Issueのestimateをラベルごとに集計して、完了率を計算してみましょう。

label.gs
function makeLabesSummary() {
  // 集計対象のラベルの一覧
  var labelNames = ['画面開発', 'API開発', 'TODO', 'バグ']

  labelArray = labelNames.map(function(name, index){
    var rowNum = index + 2
    return [
      name,
      '=COUNTIFS(\'Issue一覧\'!D:D,A' + rowNum + ',\'Issue一覧\'!H:H,"=opened")',
      '=COUNTIFS(\'Issue一覧\'!D:D,A' + rowNum + ',\'Issue一覧\'!H:H,"=closed")',
      '=SUMIFS(\'Issue一覧\'!F:F,\'Issue一覧\'!D:D,A' + rowNum + ',\'Issue一覧\'!H:H,"=opened")',
      '=SUMIFS(\'Issue一覧\'!F:F,\'Issue一覧\'!D:D,A' + rowNum + ',\'Issue一覧\'!H:H,"=closed")',
      '=E' + rowNum + '/(D' + rowNum + '+E' + rowNum + ')'
    ]
  })

  // 見出し行を作る
  var headerRow = [
    '名前', 'Opened件数', 'Closed件数', 'Opened工数(時間)', 'Closed工数(時間)', '完了率'
  ]
  labelArray.unshift(headerRow)

  // Labelの配列をシートに書き込む
  var SHEET_NAME = 'Label集計'
  var spreadSheet = SpreadsheetApp.getActiveSpreadsheet();
  var sheet = spreadSheet.getSheetByName(SHEET_NAME)
  if (sheet) {
    // - 全フェッチするので今あるデータは削除する
    sheet.clear()
  } else {
    // - sheetがなければ作る
    sheet = spreadSheet.insertSheet(SHEET_NAME)
  }
  // - 左上のセルから範囲を指定して書き込む
  var numRows = labelArray.length
  var numColumns = headerRow.length
  var range = sheet.getRange(1,1,numRows, numColumns)
  range.setValues(labelArray)
}


上記のコードを実行すると「Label集計」シートが作成され、以下の内容が出力されます。
スクリーンショット 2018-12-16 午後5.23.43.png

冒頭で触れた通り、この集計シートはGUIから数式を入力することでも作成することができますね。
試しにOpened工数の列のセルにカーソルを合わせると、SpreadSheetの SUMIFS 関数が入力されているのがわかります。
ラベルが増えたらGUIから行をコピーするだけで集計対象を増やすことができます。
もちろん、GitlabAPIでラベル一覧を取得しても良いでしょう。
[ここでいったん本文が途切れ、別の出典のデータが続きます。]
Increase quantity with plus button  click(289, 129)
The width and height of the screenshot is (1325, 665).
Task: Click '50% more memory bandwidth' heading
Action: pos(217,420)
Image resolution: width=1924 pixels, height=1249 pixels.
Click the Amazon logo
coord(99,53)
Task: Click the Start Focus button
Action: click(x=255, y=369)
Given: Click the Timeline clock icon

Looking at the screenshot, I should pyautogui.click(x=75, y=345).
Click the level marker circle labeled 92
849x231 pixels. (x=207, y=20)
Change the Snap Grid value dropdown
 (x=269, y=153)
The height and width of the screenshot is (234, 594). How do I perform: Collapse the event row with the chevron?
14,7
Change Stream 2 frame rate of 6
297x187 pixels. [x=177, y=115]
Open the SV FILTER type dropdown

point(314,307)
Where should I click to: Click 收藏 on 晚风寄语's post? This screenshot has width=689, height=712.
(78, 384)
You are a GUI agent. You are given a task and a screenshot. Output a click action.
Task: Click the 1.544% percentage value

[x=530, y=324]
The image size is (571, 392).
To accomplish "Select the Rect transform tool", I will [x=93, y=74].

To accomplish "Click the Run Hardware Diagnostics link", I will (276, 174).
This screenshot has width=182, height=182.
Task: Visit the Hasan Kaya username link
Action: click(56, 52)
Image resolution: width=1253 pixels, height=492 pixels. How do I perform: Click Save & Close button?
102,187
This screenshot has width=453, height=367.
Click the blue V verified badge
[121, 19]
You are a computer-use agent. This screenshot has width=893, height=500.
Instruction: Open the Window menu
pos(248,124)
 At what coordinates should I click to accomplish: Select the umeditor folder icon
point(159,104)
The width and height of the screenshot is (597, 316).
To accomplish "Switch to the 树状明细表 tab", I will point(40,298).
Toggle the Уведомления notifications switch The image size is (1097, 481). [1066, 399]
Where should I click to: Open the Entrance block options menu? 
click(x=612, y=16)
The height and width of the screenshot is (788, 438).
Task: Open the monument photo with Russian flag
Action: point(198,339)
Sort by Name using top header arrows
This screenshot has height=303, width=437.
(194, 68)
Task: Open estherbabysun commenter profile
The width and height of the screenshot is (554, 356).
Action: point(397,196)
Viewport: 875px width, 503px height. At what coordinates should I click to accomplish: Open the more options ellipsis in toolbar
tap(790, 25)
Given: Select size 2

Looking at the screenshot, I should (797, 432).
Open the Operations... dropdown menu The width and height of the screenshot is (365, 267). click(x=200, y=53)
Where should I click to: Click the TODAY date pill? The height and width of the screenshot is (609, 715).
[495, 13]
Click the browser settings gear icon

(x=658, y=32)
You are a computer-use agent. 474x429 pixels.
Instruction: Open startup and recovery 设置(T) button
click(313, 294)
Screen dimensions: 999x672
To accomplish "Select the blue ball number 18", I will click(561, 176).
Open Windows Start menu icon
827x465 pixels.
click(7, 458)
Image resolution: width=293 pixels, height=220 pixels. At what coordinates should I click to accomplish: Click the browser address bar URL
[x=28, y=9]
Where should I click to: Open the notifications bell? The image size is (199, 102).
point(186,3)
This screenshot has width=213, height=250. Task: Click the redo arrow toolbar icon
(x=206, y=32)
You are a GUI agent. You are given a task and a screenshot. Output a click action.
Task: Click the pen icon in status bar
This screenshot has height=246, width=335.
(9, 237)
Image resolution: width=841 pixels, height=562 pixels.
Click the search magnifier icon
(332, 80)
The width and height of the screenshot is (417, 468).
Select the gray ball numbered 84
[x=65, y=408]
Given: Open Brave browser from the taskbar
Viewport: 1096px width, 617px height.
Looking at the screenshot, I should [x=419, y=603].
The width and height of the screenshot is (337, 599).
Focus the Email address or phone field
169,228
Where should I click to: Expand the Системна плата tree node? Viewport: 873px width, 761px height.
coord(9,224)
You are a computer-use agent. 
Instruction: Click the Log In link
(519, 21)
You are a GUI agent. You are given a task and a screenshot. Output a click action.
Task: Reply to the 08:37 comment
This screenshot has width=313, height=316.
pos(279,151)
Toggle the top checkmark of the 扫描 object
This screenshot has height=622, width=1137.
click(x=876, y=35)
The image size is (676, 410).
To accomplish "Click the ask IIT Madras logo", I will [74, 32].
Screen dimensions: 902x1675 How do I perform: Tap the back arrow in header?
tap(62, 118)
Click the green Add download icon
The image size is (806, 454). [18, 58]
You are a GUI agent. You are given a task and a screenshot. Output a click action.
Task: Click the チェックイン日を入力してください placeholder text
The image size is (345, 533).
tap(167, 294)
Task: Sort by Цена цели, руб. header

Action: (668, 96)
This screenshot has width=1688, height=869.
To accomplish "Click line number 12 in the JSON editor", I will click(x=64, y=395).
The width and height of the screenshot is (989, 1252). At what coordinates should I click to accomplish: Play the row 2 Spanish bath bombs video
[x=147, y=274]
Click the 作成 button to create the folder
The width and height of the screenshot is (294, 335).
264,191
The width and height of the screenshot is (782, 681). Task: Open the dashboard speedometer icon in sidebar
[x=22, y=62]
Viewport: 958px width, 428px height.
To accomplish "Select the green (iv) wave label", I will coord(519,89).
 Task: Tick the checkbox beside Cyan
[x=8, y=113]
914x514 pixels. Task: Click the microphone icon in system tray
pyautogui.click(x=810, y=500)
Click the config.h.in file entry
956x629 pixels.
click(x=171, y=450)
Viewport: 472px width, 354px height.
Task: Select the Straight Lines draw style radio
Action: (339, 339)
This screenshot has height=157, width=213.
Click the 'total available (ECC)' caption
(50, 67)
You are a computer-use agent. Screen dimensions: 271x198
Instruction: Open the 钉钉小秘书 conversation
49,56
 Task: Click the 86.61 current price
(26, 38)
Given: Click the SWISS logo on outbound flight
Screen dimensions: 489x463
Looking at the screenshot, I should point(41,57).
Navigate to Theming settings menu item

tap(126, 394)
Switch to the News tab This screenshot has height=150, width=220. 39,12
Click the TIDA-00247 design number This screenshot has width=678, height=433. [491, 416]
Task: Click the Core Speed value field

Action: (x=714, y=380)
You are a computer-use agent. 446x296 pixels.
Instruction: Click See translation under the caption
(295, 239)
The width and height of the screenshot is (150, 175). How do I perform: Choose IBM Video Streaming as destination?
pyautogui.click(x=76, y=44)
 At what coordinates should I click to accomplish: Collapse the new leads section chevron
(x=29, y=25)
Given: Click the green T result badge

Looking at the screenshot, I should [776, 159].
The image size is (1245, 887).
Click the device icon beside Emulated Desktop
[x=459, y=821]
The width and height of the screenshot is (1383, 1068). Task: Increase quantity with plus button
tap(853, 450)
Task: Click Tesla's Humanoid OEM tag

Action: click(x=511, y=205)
実際、ラベルに紐付いたIssueの数はAPIでも取得することができます。

自動化する

先ほど作成された集計シートは、参照先である「Issue一覧」のシートが更新されれば自動で内容が更新されます。
現状ですとスクリプトエディタからしかIssue一覧を更新できないので、トリガーを使用して自動化の設定を行います。
スクリプトエディタのメニューから 編集 > 現在のプロジェクトのトリガー > トリガーを追加
今回は下記のように、スプレッドシートを起動したときにmakeIssueList()が実行されるようにします。
スクリーンショット 2018-12-16 午後5.32.16.png
これで、いつでも最新の集計データを見ることができます。

結び

SpreadSheetは今回とりあげたGitlabのIssueのような一覧性のあるものを取り扱うのに向いていると思います。とりあえずマスターデータのシートを作っておけば、プログラミングの知識がなくても備え付けの関数を使ってGUIからお手軽に集計シートやグラフなどを作成できます。BugラベルのIssueを集計して信頼度成長曲線を作成するなど、いろいろな集計シートが作れますね。